It’s Thursday, so I’m Crafting my Life! This year, I’m just writing about whatever is currently on my mind. And if you would like to chime in and contribute a guest post about your own journey, please drop me a line and we’ll chat.
Before I get into my post for today, I am going to get this out of the way: I eat at McDonald’s. Not very often – probably about once every three months or so – but I go there. My kids eat there, too, and far more often than I do. A fast food meal out is their go-to treat when they spend time with their grandparents, which means they visit a couple of times a month, and I choose not to stress about it. The world is a complicated and nuanced place, and a person can hold an opinion and not always act in accordance with that opinion. Call it hypocrisy, call it cognitive dissonance, call it being human. I am willing to own it, and I am not about to pass judgment on anyone else who consumes the occasional fast food meal.
Now, on to my point. I am a proud member of the Green Moms Carnival. Yesterday, one of the other members sent an email to the group asking if there were any Canadian residents who would be interested in applying for one of three spots as a McDonald’s All-Access Mom. Her idea was that if one of those moms is environmentally conscious, they may be able to shine a light on behind-the-scenes practices at McDonald’s. I am pretty much the only Canadian resident in the group, so I checked it out.
Right after my email exchange with the Green Moms, I saw my friend Annie’s post about the All-Access Moms, complete with a video that shines a light on some of McDonald’s questionable business practices. If you’re not familiar with them, I recommend checking out Fast Food Nation, The Omnivore’s Dilemma or Food, Inc. But for right now, let me summarize my personal concerns with McDonald’s:
- A McDonald’s meal comes with a lot of disposable packaging which ends up in the landfill – or worse, on my front lawn.
- McDonald’s is constantly working to drive down the cost of their food, which means that their eggs and meat produced under inhumane conditions.
- Their food is not healthy – and it doesn’t even decompose.
If I applied to be one of the McDonald’s All-Access Moms, I could do so as a skeptic. In the unlikely event they actually chose me, I would tour their production facilities with a critical eye, and I would do my best to remain objective. Would I succeed? It’s hard to say. There’s a reason journalistic ethics require that reporters don’t receive gifts from the people they’re reporting on. When someone’s flying you around and treating you well, you’re naturally going to be inclined to like them. And when you like them, it’s hard to rip them to shreds when you write your article.

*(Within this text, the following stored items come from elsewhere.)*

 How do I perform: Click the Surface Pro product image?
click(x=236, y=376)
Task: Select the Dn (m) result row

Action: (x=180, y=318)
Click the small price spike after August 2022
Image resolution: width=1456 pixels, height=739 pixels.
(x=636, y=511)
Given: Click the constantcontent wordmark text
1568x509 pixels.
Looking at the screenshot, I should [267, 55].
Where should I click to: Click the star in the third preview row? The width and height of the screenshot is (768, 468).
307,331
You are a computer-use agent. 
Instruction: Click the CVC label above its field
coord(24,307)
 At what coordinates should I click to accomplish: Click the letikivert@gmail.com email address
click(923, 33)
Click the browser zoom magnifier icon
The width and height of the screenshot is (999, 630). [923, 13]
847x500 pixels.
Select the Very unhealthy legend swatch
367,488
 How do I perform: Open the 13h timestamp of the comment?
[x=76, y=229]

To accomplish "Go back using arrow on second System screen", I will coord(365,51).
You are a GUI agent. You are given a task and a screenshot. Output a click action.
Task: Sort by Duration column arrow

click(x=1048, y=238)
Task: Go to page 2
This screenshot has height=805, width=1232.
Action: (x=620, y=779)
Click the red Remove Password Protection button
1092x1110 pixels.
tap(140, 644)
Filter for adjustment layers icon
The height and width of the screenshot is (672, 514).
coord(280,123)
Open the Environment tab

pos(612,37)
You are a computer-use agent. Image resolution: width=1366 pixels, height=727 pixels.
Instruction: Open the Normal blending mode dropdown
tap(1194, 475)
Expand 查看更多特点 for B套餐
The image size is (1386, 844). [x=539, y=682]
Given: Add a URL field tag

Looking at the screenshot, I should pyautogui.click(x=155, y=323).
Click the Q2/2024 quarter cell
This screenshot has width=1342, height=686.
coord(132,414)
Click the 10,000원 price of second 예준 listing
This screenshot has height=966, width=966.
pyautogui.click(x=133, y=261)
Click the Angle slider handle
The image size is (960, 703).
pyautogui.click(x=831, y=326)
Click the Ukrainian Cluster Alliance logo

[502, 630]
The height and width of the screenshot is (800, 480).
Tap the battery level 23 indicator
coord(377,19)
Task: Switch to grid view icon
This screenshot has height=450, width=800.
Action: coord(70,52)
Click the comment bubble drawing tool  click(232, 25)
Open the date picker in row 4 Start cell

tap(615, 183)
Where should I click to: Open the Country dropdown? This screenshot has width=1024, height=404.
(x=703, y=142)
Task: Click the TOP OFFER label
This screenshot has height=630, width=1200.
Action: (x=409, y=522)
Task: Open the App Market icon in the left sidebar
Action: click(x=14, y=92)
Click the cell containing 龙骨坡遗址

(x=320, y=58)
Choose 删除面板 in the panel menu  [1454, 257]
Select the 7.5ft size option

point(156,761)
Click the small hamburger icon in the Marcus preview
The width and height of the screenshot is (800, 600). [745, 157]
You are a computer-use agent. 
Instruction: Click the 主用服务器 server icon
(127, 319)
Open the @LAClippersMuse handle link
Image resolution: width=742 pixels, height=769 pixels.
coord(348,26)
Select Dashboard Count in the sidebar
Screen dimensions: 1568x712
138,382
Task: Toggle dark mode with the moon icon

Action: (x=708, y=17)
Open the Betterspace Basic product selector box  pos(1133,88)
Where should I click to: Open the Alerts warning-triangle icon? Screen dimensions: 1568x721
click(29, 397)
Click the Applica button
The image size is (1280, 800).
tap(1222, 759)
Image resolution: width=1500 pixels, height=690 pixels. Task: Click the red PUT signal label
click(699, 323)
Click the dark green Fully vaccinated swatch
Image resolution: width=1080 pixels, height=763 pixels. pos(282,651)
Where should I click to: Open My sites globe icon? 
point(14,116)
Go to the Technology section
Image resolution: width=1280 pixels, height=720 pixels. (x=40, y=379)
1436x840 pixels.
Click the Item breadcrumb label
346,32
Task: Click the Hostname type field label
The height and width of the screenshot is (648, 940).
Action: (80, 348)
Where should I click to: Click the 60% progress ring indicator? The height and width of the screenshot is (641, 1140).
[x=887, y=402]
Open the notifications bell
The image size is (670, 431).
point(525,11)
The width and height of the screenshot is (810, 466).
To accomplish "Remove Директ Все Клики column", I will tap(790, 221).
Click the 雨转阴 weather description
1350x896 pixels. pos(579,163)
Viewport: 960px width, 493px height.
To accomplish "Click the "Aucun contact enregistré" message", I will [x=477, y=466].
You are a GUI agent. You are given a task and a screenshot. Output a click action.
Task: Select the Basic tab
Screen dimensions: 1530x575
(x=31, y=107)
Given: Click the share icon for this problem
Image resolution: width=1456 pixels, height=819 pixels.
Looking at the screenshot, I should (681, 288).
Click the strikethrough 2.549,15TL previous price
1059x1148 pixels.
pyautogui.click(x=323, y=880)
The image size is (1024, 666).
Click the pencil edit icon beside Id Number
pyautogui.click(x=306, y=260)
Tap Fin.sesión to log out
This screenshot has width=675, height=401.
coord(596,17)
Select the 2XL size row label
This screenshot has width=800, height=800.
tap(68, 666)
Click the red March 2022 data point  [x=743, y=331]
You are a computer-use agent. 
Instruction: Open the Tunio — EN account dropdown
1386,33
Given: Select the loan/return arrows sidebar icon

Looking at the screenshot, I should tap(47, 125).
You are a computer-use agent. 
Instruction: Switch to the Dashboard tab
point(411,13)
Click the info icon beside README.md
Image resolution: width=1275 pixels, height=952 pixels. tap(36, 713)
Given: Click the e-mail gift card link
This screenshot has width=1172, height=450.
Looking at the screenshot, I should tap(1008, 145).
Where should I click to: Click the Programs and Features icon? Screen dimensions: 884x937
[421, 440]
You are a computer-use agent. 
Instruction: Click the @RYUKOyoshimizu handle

On top of that, I have to assume that some amount of care will go into what the moms get to see. They’re likely not going to be entering slaughterhouses, or talking to disaffected employees. They’re going to be presented with a polished and crafted image. It’s understandable, really. When I know that company’s going to be coming over, I clean my house, so that I’m giving the best possible impression. I’m sure that McDonald’s would do the same. When they’re showing what “really goes on” at McDonald’s, they’re going to show their best side.
There’s another factor at work here, too. The point of this exercise – like all PR exercises – is to generate positive publicity for McDonald’s. And one of they ways they do that is by partnering with moms, so that they can use their names and images. To continue the thought experiment, if I were accepted, and even if I did manage to maintain my objectivity and find some real answers to hard-hitting questions, in the process I would be lending my name to a company whose practices I don’t condone. Occasionally taking actions in my personal life that don’t conform with my highest ideals is one thing, but publicly promoting a brand I don’t believe in is quite another.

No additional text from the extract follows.